La evidencia inmediata de la intención está en las ofertas de empleo. Anthropic está contratando para un equipo de silicio a medida, con salarios reportados en el rango de $320.000 a $485.000, y las ofertas son inusualmente directas sobre las expectativas: buscan candidatos con un historial de llevar diseños de semiconductores reales a producción y con el criterio para tomar decisiones de gran calado sin que una gran organización los respalde. La empresa describe el trabajo como codiseño: hardware y modelos desarrollados en conjunto para que Claude responda con rapidez y maneje cargas de trabajo pesadas con mejor eficiencia a medida que la demanda escala. No se ha dado ningún cronograma sobre cuándo llegaría a producción el silicio propio, y nada de esto significa una ruptura con los proveedores actuales. Anthropic tuvo cuidado de enmarcar el esfuerzo como una extensión de su estrategia actual de múltiples chips, con AWS, Google, Nvidia y AMD continuando como proveedores de la mayor parte de su capacidad de cómputo. Reportes de The Information del mes pasado también situaron a Samsung en conversaciones iniciales como posible socio de fabricación.
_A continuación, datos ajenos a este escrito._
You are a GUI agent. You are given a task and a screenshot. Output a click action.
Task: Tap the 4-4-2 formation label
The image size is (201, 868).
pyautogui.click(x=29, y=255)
La economía explica la urgencia. Fuentes de la industria citadas por reportes vinculados a Reuters estiman que dar vida al diseño de un chip de IA avanzado puede costar del orden de 500 millones de dólares, una vez que se cuentan el talento especializado en ingeniería y los rendimientos confiables de fabricación. Esa es una apuesta fuerte para una empresa cuyo negocio es el software, pero es una apuesta contra algo más caro: el poder de fijación de precios y las decisiones de asignación de un único proveedor dominante de GPU. Todos los laboratorios de frontera han concluido que ser dueños de al menos parte de su hoja de ruta de hardware es la única respuesta duradera al apalancamiento de Nvidia, ya sea para lograr una inferencia más barata, una capacidad más predecible o la posibilidad de ajustar los chips a arquitecturas de modelos específicas y no al revés. Anthropic también se ha asegurado capacidad adicional mediante un acuerdo plurianual reportado con Google y Broadcom, de alrededor de 3,5 gigavatios de TPU personalizadas a partir de 2027, lo que suaviza la transición mientras su propio silicio madura.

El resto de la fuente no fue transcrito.